M. B... soutient que le préfet n’a pas pris en compte la réalité du lien qu’il entretient avec ses enfants mineurs, nés en France en 2018, 2019 et 2020. Il ressort des pièces du dossier que leur mère et désormais son ancienne compagne, a adressé un mail, le 13 août 2024, à la préfecture du Tarn dans lequel elle indique que l’intéressé ne se souciait pas de ses enfants et était violent avec eux ainsi qu’avec elle. S’il produit une attestation rédigée par son ancienne compagne le 27 janvier 2025, postérieurement à l’arrêté en litige, dans laquelle elle affirme cette fois que M. B... a un lien fort avec ses enfants et qu’il s’occupe bien d’eux, ce seul document ainsi que les photographies qu’il produit pour la première fois devant la cour, ne permettent pas d’établir la réalité et l’intensité des liens dont il se prévaut à l’égard de ses enfants. Il n’établit pas, par ailleurs, avoir fixé en France le centre de ses intérêts privés, Dans ces conditions, alors que l’appelant ne conteste pas que son comportement constitue une menace pour l’ordre public dès lors qu’il ressort des pièces du dossier et notamment du bulletin numéro 2 de son casier judiciaire et de sa fiche pénale, qu’il a fait l’objet de huit condamnations pénales entre 2018 et 2022, alors qu’il était déjà père, pour des faits de menace de crime, d’escroquerie, de vol en réunion, de vol, de conduite de véhicule sous l’empire d’un état alcoolique et de violence commise en réunion et qu’il a en dernier lieu été condamné par la cour d’appel de Toulouse le 24 août 2024 à six mois d’emprisonnement pour des faits de vol aggravé par deux circonstances, les éléments qui précèdent sont de nature à justifier, dans son principe et sa durée, l’interdiction de retour sur le territoire français d’une durée de trois ans édictée à son égard par le préfet de la Haute-Garonne.
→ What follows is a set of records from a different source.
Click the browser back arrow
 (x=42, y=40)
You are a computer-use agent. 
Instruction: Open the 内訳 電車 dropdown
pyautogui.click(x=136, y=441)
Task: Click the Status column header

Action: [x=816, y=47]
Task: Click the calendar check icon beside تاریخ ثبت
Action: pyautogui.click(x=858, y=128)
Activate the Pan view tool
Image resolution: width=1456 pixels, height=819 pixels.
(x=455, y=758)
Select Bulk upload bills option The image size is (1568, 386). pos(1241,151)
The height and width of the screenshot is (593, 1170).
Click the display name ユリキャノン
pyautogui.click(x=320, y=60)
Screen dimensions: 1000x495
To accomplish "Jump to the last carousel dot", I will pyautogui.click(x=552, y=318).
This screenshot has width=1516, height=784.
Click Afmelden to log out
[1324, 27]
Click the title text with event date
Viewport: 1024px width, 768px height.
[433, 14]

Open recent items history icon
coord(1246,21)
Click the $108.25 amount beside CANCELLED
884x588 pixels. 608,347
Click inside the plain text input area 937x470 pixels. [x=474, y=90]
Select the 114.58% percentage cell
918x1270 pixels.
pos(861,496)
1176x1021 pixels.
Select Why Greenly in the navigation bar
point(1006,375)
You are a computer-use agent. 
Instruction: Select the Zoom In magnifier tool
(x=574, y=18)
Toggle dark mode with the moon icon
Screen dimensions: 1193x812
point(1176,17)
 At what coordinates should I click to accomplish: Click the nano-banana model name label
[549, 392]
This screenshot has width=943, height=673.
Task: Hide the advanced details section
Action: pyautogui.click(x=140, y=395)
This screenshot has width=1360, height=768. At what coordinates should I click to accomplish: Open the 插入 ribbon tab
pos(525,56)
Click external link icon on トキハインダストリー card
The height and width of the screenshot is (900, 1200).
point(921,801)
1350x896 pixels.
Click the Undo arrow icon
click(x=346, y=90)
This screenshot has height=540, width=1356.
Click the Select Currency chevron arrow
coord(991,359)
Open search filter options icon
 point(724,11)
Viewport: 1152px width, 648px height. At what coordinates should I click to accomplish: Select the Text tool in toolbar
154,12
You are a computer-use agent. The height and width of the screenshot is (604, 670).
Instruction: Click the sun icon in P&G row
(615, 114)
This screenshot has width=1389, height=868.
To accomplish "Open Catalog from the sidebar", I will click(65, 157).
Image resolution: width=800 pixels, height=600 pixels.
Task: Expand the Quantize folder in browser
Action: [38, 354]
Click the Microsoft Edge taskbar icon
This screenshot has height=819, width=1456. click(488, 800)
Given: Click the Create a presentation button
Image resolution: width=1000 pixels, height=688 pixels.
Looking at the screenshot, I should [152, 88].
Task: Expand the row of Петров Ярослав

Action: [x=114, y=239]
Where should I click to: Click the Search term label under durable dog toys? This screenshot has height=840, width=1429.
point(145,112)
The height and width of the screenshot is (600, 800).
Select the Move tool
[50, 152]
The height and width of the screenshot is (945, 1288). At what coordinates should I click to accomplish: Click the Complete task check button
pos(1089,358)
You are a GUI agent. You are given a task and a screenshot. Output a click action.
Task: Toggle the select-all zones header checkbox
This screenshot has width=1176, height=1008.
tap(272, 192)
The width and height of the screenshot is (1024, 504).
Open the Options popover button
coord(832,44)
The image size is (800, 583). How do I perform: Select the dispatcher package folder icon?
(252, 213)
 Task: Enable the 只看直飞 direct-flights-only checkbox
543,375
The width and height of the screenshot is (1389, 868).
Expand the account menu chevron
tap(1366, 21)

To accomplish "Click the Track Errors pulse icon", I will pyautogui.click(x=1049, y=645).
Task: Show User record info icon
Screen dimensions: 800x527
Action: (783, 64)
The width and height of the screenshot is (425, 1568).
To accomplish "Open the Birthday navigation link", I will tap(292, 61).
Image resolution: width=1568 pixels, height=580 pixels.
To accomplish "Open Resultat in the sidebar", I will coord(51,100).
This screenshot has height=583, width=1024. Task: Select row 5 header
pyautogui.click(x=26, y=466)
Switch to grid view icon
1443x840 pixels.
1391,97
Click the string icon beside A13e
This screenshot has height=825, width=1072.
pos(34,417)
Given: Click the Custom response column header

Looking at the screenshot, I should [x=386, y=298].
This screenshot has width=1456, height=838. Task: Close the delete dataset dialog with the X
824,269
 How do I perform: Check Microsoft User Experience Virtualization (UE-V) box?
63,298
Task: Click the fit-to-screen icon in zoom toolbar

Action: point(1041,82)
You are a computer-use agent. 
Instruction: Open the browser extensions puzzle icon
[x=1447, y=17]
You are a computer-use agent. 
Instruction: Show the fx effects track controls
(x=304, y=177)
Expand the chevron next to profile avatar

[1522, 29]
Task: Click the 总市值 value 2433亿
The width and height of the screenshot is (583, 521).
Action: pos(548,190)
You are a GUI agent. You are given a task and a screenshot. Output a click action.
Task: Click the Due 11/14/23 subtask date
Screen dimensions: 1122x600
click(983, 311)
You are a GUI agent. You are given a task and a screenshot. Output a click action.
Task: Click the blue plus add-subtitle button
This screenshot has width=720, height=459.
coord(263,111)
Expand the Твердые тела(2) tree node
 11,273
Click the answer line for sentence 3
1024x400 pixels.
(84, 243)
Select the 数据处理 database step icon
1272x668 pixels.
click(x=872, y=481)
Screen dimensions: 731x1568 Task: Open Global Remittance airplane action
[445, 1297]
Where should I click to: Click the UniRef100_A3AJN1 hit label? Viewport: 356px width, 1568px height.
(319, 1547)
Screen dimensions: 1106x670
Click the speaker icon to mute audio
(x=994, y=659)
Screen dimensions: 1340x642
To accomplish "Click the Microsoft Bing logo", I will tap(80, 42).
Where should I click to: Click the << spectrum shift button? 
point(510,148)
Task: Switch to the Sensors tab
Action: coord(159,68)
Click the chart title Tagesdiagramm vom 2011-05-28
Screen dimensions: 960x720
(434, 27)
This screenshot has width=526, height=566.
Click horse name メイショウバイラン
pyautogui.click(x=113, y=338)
Il résulte de tout ce qui précède que la requête de M. B... est manifestement dépourvue de fondement. Dès lors, ses conclusions présentées à fin d’annulation et d’injonction sous astreinte peuvent être rejetées en application du dernier alinéa de l’article R. 222-1 du code de justice administrative. Il en va de même, par voie de conséquence, des conclusions tendant à l’application des dispositions de l’article L. 761-1 du code de justice administrative et de l’article 37 de la loi du 10 juillet 1991.


O R D O N N E :


Article 1er : Il n’y a pas lieu de statuer sur la demande de M. B... tendant à l’admission au bénéfice de l’aide juridictionnelle provisoire.

Article 2 : Le surplus des conclusions de M. B... est rejeté.

Article 3 : La présente ordonnance sera notifiée à M. A... B....

Copie en sera adressée au préfet de la Haute-Garonne.


Fait à Toulouse, le 23 octobre 2025.


Le président de la 2ème chambre,

signé

Olivier Massin



La République mande et ordonne au ministre de l’intérieur, en ce qui le concerne, ou à tous commissaires de justice à ce requis, en ce qui concerne les voies de droit commun contre les parties privées, de pourvoir à l’exécution de la présente ordonnance.